(Target position records)
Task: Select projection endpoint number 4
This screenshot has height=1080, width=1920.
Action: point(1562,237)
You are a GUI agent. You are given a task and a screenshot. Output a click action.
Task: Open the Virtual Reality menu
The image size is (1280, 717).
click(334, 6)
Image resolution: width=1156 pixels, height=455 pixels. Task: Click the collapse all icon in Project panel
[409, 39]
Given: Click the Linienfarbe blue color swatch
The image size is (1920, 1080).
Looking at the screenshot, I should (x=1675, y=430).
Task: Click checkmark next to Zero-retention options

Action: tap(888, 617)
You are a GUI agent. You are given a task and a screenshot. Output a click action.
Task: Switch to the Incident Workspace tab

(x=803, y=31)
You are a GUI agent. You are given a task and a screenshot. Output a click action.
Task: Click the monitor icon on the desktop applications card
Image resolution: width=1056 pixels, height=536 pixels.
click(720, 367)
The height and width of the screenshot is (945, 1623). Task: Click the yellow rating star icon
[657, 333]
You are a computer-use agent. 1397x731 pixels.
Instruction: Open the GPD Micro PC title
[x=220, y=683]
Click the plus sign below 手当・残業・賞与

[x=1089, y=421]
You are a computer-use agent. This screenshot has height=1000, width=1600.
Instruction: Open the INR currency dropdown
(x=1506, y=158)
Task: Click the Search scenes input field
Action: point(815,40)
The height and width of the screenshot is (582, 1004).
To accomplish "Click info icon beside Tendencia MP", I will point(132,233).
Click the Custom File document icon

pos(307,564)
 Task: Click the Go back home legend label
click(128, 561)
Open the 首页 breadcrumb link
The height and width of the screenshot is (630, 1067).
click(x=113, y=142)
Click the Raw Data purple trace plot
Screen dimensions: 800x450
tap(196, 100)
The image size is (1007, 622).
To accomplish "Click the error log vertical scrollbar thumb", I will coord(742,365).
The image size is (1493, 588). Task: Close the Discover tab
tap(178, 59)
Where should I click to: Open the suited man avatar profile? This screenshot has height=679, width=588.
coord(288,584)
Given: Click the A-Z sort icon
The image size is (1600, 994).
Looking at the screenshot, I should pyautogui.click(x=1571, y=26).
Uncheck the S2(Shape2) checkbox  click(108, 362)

• [WORK INSTRUCTIONS]
Can you recast all the lines above as a numbered list, leaving out the blank ones?

• [ANSWER TO THIS TASK]
1. Task: Select projection endpoint number 4
2. This screenshot has height=1080, width=1920.
3. Action: point(1562,237)
4. You are a GUI agent. You are given a task and a screenshot. Output a click action.
5. Task: Open the Virtual Reality menu
6. The image size is (1280, 717).
7. click(334, 6)
8. Image resolution: width=1156 pixels, height=455 pixels. Task: Click the collapse all icon in Project panel
9. [409, 39]
10. Given: Click the Linienfarbe blue color swatch
11. The image size is (1920, 1080).
12. Looking at the screenshot, I should (x=1675, y=430).
13. Task: Click checkmark next to Zero-retention options
14. Action: tap(888, 617)
15. You are a GUI agent. You are given a task and a screenshot. Output a click action.
16. Task: Switch to the Incident Workspace tab
17. (x=803, y=31)
18. You are a GUI agent. You are given a task and a screenshot. Output a click action.
19. Task: Click the monitor icon on the desktop applications card
20. Image resolution: width=1056 pixels, height=536 pixels.
21. click(720, 367)
22. The height and width of the screenshot is (945, 1623). Task: Click the yellow rating star icon
23. [657, 333]
24. You are a computer-use agent. 1397x731 pixels.
25. Instruction: Open the GPD Micro PC title
26. [x=220, y=683]
27. Click the plus sign below 手当・残業・賞与
28. [x=1089, y=421]
29. You are a computer-use agent. This screenshot has height=1000, width=1600.
30. Instruction: Open the INR currency dropdown
31. (x=1506, y=158)
32. Task: Click the Search scenes input field
33. Action: point(815,40)
34. The height and width of the screenshot is (582, 1004).
35. To accomplish "Click info icon beside Tendencia MP", I will point(132,233).
36. Click the Custom File document icon
37. pos(307,564)
38.  Task: Click the Go back home legend label
39. click(128, 561)
40. Open the 首页 breadcrumb link
41. The height and width of the screenshot is (630, 1067).
42. click(x=113, y=142)
43. Click the Raw Data purple trace plot
44. Screen dimensions: 800x450
45. tap(196, 100)
46. The image size is (1007, 622).
47. To accomplish "Click the error log vertical scrollbar thumb", I will coord(742,365).
48. The image size is (1493, 588). Task: Close the Discover tab
49. tap(178, 59)
50. Where should I click to: Open the suited man avatar profile? This screenshot has height=679, width=588.
51. coord(288,584)
52. Given: Click the A-Z sort icon
53. The image size is (1600, 994).
54. Looking at the screenshot, I should pyautogui.click(x=1571, y=26).
55. Uncheck the S2(Shape2) checkbox  click(108, 362)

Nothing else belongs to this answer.